• _Record list_
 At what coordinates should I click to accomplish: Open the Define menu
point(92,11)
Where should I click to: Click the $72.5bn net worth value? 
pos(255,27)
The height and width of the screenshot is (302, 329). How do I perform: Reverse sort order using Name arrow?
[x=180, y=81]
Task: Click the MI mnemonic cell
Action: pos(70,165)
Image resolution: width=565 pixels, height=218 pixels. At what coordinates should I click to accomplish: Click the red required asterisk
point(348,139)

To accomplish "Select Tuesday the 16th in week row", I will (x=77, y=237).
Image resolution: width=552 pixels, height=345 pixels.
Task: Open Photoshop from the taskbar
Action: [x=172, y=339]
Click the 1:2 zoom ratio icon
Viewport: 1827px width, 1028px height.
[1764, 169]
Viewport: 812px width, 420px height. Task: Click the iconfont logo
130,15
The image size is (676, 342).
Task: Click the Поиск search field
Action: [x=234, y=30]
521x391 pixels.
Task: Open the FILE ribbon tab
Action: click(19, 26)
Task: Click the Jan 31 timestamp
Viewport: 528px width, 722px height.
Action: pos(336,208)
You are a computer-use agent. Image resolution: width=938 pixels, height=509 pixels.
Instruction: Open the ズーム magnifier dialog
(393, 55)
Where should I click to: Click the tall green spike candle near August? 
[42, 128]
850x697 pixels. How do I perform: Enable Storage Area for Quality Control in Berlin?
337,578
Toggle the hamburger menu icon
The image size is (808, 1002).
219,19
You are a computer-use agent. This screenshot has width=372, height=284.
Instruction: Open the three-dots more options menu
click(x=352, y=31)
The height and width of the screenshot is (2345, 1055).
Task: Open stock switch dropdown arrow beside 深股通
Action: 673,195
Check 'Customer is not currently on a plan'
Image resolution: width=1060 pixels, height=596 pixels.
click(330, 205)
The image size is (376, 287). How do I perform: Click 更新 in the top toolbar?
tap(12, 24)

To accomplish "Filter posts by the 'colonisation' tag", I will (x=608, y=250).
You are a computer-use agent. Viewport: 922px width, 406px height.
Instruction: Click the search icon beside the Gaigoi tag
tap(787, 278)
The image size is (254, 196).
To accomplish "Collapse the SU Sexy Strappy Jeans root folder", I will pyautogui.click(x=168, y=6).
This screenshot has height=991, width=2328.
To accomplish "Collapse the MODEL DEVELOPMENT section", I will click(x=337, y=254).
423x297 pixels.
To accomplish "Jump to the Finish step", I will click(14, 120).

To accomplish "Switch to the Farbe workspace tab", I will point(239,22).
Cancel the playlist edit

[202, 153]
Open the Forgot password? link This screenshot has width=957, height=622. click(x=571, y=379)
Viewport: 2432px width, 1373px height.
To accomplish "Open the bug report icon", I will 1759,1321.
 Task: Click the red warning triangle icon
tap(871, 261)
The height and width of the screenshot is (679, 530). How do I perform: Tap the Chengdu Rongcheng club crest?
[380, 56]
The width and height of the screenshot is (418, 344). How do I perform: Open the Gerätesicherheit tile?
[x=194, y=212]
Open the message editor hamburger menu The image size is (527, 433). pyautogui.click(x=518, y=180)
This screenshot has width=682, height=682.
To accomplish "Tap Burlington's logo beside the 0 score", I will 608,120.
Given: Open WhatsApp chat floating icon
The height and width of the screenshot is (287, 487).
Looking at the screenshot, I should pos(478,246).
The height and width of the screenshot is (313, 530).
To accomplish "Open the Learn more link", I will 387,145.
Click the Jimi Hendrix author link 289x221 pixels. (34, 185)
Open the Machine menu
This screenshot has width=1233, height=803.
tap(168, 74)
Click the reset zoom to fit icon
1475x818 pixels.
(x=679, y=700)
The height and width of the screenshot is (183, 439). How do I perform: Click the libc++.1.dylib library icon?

• _Short task_
Reproduce the lines of the records above without alteration, starting at the line that contains "You are a computer-use agent. Image" and ending at the line that contains "will pyautogui.click(x=168, y=6).", with both of those lines included.

• _Response below_
You are a computer-use agent. Image resolution: width=938 pixels, height=509 pixels.
Instruction: Open the ズーム magnifier dialog
(393, 55)
Where should I click to: Click the tall green spike candle near August? 
[42, 128]
850x697 pixels. How do I perform: Enable Storage Area for Quality Control in Berlin?
337,578
Toggle the hamburger menu icon
The image size is (808, 1002).
219,19
You are a computer-use agent. This screenshot has width=372, height=284.
Instruction: Open the three-dots more options menu
click(x=352, y=31)
The height and width of the screenshot is (2345, 1055).
Task: Open stock switch dropdown arrow beside 深股通
Action: 673,195
Check 'Customer is not currently on a plan'
Image resolution: width=1060 pixels, height=596 pixels.
click(330, 205)
The image size is (376, 287). How do I perform: Click 更新 in the top toolbar?
tap(12, 24)

To accomplish "Filter posts by the 'colonisation' tag", I will (x=608, y=250).
You are a computer-use agent. Viewport: 922px width, 406px height.
Instruction: Click the search icon beside the Gaigoi tag
tap(787, 278)
The image size is (254, 196).
To accomplish "Collapse the SU Sexy Strappy Jeans root folder", I will pyautogui.click(x=168, y=6).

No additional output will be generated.